The Greater Manchester Fire and Rescue Service (GMFRS) have published their Incident Report into last November’s catastrophic fire at The Cube student accommodation in Bolton.
It makes for sobering reading as it describes how the fire rapidly tore through the building’s high-pressure laminate (HPL) cladding and spread through the roof, with flaming debris falling to the ground and starting further ignition points all around the perimeter. It is a testament to the actions and bravery of the 130 firefighters on the scene that all residents were safely evacuated and that a major tragedy was averted.
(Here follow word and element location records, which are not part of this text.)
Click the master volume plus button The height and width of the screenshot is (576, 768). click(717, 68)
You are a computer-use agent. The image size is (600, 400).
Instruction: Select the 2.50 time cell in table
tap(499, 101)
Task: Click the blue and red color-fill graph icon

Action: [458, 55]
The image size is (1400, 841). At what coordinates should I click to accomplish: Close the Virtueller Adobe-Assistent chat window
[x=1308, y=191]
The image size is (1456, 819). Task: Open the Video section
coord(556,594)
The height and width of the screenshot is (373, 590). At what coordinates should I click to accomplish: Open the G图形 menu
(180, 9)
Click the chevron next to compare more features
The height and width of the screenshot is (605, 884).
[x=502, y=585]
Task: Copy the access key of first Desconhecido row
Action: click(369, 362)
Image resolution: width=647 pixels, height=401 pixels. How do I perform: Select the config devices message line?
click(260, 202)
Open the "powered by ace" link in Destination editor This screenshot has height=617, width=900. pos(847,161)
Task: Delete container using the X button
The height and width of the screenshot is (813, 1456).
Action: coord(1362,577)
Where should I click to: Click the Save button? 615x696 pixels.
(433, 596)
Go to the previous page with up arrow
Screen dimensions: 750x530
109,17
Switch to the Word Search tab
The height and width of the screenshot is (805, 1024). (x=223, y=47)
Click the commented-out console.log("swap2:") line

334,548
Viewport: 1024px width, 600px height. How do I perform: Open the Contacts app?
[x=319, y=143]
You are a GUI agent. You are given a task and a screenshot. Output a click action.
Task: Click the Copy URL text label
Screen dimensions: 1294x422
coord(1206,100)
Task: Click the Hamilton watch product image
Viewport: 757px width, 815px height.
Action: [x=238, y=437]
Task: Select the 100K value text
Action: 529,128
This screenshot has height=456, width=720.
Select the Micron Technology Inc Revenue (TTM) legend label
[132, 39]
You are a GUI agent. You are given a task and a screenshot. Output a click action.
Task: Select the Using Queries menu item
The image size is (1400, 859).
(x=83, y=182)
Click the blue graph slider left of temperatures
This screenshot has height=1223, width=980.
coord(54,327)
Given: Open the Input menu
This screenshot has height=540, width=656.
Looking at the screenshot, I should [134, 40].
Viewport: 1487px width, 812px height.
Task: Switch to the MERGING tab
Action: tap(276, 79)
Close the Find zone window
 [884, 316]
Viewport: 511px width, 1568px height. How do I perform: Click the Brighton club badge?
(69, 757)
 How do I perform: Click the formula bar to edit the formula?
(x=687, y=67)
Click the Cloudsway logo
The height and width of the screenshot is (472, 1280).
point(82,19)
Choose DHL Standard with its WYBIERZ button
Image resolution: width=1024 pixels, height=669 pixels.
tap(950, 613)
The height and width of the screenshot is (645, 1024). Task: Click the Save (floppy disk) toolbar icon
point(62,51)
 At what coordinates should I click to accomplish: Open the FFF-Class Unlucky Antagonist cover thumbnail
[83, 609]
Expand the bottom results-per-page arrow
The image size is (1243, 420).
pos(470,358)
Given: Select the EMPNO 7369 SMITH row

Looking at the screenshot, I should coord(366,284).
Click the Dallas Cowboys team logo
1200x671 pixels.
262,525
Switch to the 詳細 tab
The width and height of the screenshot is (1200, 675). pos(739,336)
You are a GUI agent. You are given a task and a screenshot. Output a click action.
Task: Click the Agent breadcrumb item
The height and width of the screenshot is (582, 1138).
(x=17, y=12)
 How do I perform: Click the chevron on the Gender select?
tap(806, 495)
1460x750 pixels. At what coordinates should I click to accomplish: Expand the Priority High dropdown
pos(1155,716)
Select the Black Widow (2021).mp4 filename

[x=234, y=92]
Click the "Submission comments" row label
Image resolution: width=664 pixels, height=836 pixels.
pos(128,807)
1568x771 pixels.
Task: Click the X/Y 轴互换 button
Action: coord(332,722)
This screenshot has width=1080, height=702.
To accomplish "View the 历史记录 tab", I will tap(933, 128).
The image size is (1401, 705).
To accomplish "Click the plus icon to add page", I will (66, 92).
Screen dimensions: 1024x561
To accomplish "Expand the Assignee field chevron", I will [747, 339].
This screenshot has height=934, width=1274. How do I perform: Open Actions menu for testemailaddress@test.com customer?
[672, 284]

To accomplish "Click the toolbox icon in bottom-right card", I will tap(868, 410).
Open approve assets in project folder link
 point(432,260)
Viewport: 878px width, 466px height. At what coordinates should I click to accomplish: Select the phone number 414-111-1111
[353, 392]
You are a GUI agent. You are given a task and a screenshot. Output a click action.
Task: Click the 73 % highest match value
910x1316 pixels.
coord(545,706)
The GMFRS report covers in detail the impact of the flammable cladding on the severity of the fire, in a sadly familiar echo of Grenfell. Its intense and unpredictable nature is described, with the conclusion that the building failed to perform adequately under fire conditions. It also relates how one resident was rescued from a sixth-floor window by the high reach appliance moments before the flat they were in was engulfed in smoke and then destroyed by fire.
The report finds that the fire was started by a cigarette discarded on a balcony. That a simple cigarette butt can ignite a fire of this scale and intensity is a horrifying thought but it’s a scene repeated many times the length and breadth of the country, with fires started on balconies by carelessly discarded smoking material in Wembley, Leigh-On-Sea, Hampstead, Milton Keynes, Camberwell, and many more.
The report itself details a series of previous balcony fires where “buildings have not behaved as they should”; Wharfeside, Wigan, where a BBQ ignited a balcony and spread through the wooden-framed structure; Light Aparthotel, Manchester, where a fire in a flat spread vertically up the wooden balconies; and De Pass Gardens, Barking, where 20 flats were destroyed as fire spread via timber balconies.
The evidence is clear to see that balconies with combustible materials are often either the direct cause of major, damaging building fires or at least play a large part in spreading already established fires to other parts of the building. Removing combustible materials such as timber or composite and replacing with non-combustible alternatives such as aluminium must now be considered as an essential action.